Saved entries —
|---|

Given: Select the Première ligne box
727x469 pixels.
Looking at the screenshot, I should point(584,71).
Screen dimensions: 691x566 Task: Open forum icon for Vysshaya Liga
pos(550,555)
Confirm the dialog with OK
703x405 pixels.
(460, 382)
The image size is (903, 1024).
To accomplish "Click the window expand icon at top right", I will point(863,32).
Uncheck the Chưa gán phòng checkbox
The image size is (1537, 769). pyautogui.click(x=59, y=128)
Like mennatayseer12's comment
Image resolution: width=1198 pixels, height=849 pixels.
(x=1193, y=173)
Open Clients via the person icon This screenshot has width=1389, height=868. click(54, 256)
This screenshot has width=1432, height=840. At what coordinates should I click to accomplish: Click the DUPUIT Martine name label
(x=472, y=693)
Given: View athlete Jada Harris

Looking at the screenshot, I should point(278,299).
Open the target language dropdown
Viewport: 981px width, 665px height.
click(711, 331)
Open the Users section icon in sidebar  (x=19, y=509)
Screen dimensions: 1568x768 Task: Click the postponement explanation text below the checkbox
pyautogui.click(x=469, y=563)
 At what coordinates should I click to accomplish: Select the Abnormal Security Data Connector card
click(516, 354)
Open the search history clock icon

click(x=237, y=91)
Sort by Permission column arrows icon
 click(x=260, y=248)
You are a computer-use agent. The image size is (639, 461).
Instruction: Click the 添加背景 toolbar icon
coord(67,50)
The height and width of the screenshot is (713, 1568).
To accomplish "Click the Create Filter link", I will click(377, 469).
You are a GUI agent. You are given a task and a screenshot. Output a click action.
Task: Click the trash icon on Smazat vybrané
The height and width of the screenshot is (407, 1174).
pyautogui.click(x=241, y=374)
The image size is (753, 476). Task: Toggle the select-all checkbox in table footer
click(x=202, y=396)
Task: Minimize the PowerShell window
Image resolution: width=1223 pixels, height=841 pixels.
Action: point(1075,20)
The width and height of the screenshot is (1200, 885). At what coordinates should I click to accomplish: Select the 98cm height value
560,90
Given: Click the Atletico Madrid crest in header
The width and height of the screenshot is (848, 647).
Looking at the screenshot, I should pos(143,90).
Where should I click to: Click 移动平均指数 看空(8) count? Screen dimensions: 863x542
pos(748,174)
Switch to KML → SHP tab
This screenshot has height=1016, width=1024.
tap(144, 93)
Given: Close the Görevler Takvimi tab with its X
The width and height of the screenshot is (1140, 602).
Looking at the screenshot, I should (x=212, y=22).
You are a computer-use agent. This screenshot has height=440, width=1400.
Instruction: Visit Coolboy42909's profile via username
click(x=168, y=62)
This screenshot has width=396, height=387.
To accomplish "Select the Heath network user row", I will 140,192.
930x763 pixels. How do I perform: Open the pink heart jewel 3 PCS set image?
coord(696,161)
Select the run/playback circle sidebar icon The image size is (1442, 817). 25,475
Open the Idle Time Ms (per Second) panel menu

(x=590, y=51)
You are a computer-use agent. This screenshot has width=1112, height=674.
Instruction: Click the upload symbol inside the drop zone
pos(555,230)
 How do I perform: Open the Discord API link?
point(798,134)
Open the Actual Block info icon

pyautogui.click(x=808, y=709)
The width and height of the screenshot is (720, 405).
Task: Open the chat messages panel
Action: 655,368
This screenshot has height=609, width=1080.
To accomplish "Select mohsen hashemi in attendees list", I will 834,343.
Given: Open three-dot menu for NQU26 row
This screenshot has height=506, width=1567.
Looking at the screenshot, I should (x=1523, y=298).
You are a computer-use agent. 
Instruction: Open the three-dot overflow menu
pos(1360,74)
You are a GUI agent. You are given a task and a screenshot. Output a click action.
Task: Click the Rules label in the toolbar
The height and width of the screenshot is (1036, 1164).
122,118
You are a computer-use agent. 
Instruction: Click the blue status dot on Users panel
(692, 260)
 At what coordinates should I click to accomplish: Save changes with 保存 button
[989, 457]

|---|

Task requirements — Using the entries above, restate word for word every line from the one that contains "This screenshot has height=506, width=1567." through the last.

Output for this exercise —
This screenshot has height=506, width=1567.
Looking at the screenshot, I should (x=1523, y=298).
You are a computer-use agent. 
Instruction: Open the three-dot overflow menu
pos(1360,74)
You are a GUI agent. You are given a task and a screenshot. Output a click action.
Task: Click the Rules label in the toolbar
The height and width of the screenshot is (1036, 1164).
122,118
You are a computer-use agent. 
Instruction: Click the blue status dot on Users panel
(692, 260)
 At what coordinates should I click to accomplish: Save changes with 保存 button
[989, 457]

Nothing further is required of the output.